#### [What you have to do]
Below are entries with pictures among them; reproduce exactly, and only, the lines from the one containing "This screenshot has" down to the one containing "Viewport: 1080px width, 792px height.", without the pictures.

#### [Provided entries]
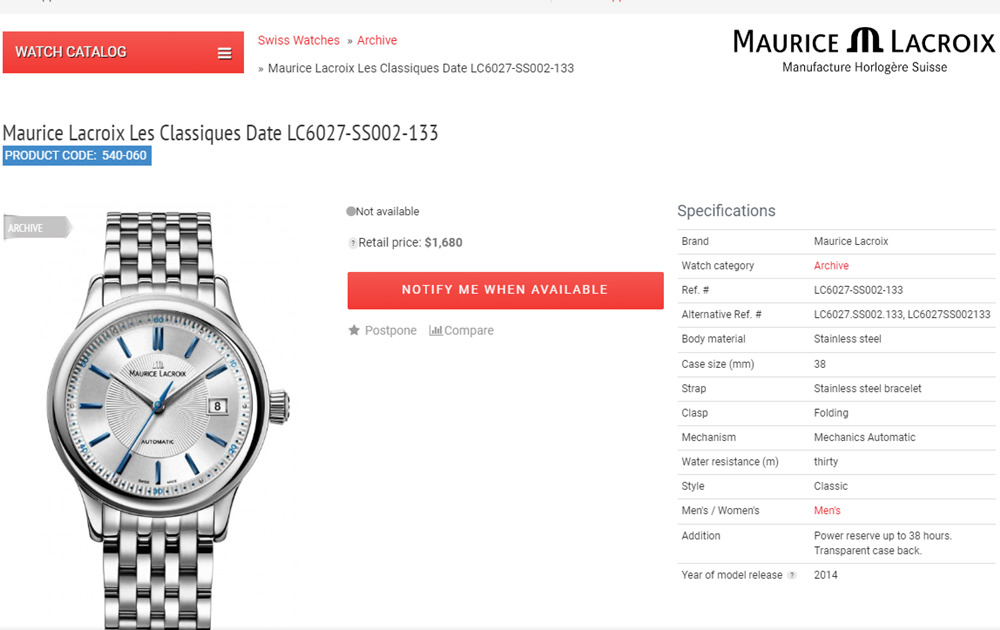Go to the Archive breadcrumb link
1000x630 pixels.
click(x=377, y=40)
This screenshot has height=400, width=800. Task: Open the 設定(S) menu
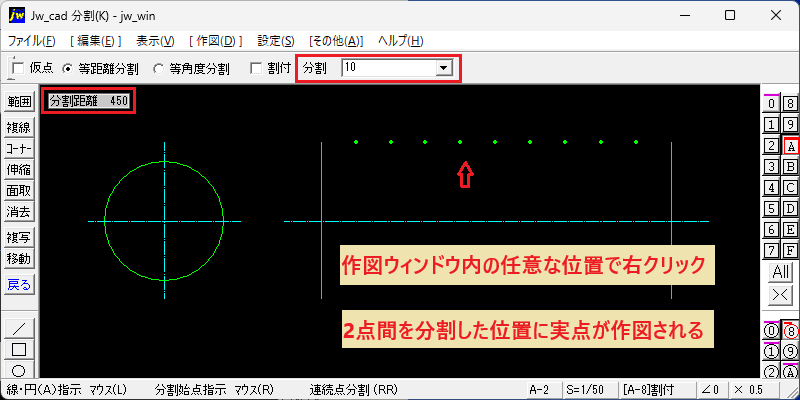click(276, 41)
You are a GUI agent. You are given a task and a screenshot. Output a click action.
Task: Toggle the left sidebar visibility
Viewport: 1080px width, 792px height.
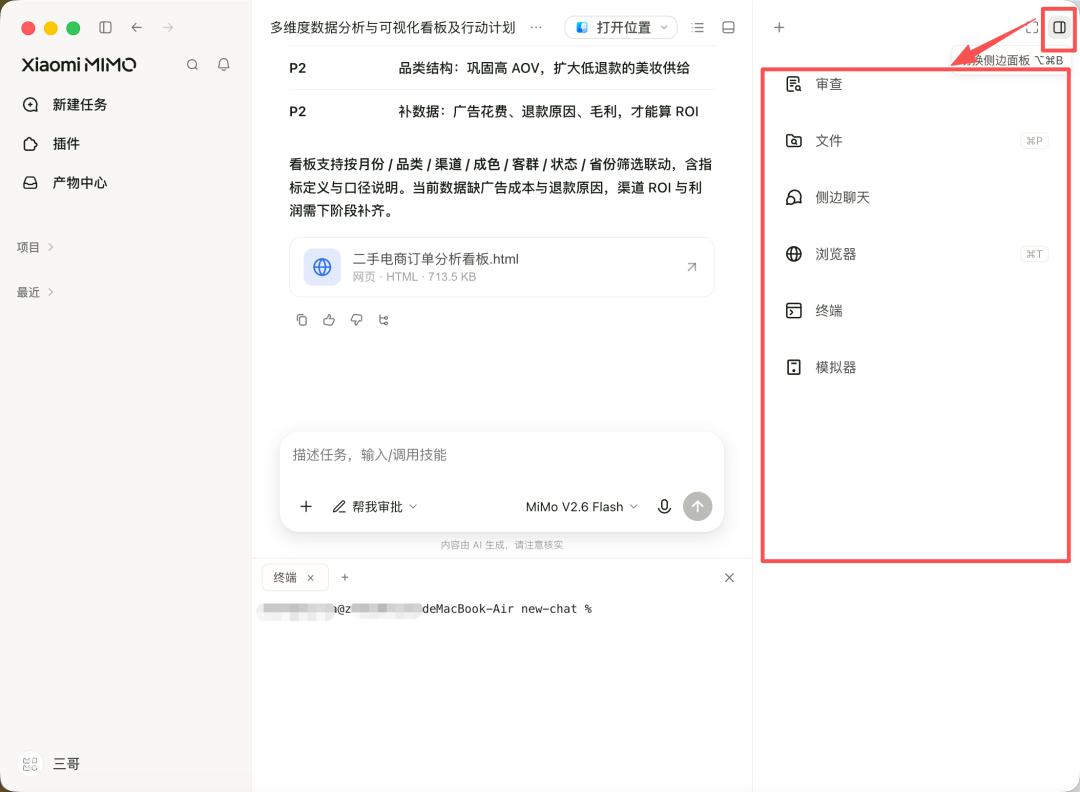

---

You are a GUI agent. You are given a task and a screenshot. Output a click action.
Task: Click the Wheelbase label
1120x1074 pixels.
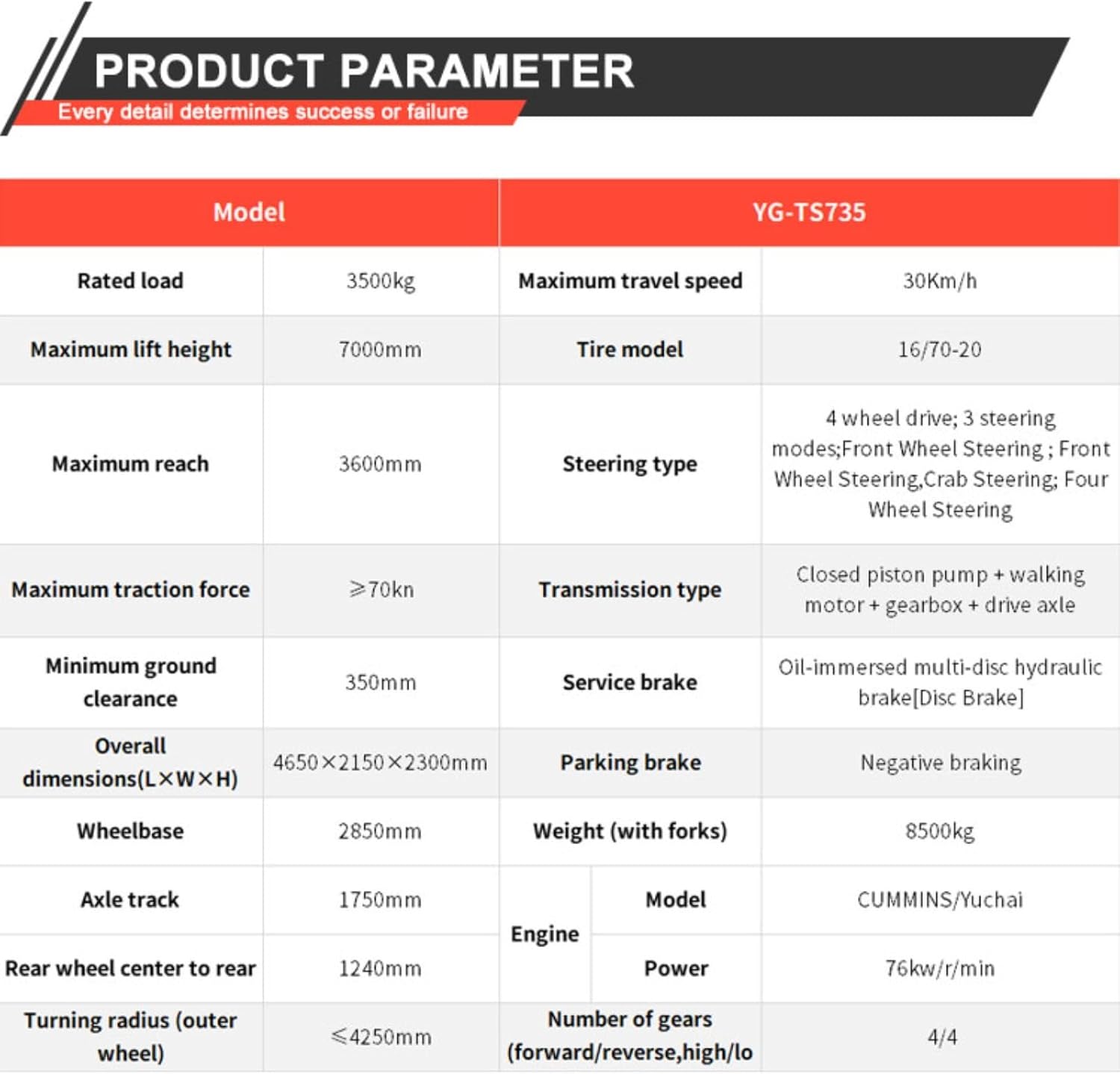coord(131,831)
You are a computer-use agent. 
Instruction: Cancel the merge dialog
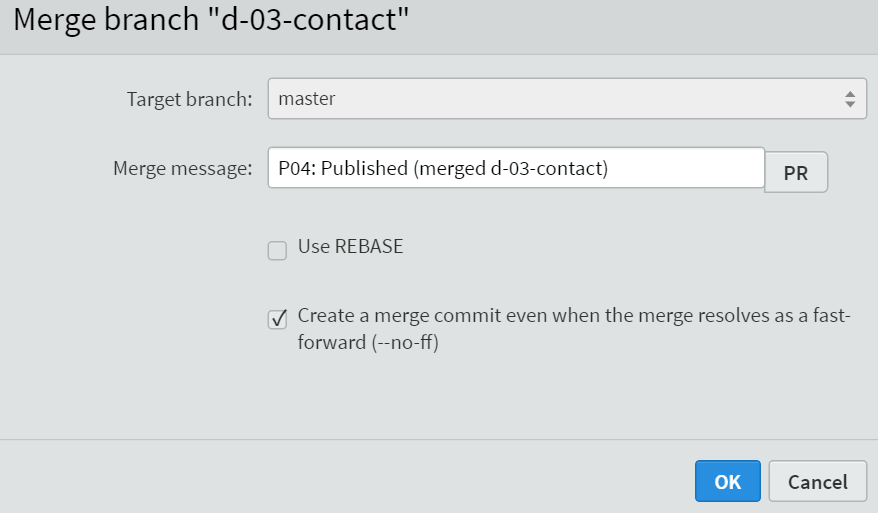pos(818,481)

...

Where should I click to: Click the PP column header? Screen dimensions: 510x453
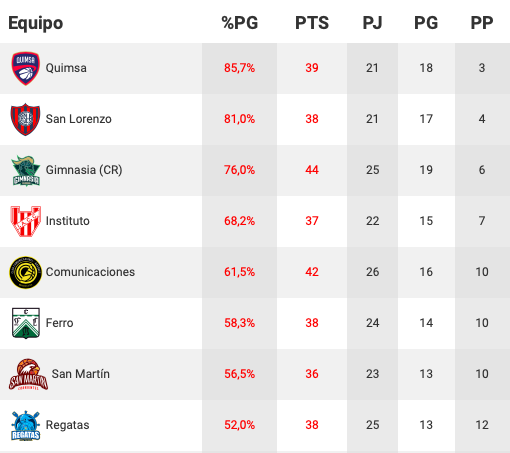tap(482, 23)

#### [Output for this exercise]
This screenshot has height=400, width=800. Task: Open the 設定(S) menu
click(276, 41)
You are a GUI agent. You are given a task and a screenshot. Output a click action.
Task: Toggle the left sidebar visibility
Viewport: 1080px width, 792px height.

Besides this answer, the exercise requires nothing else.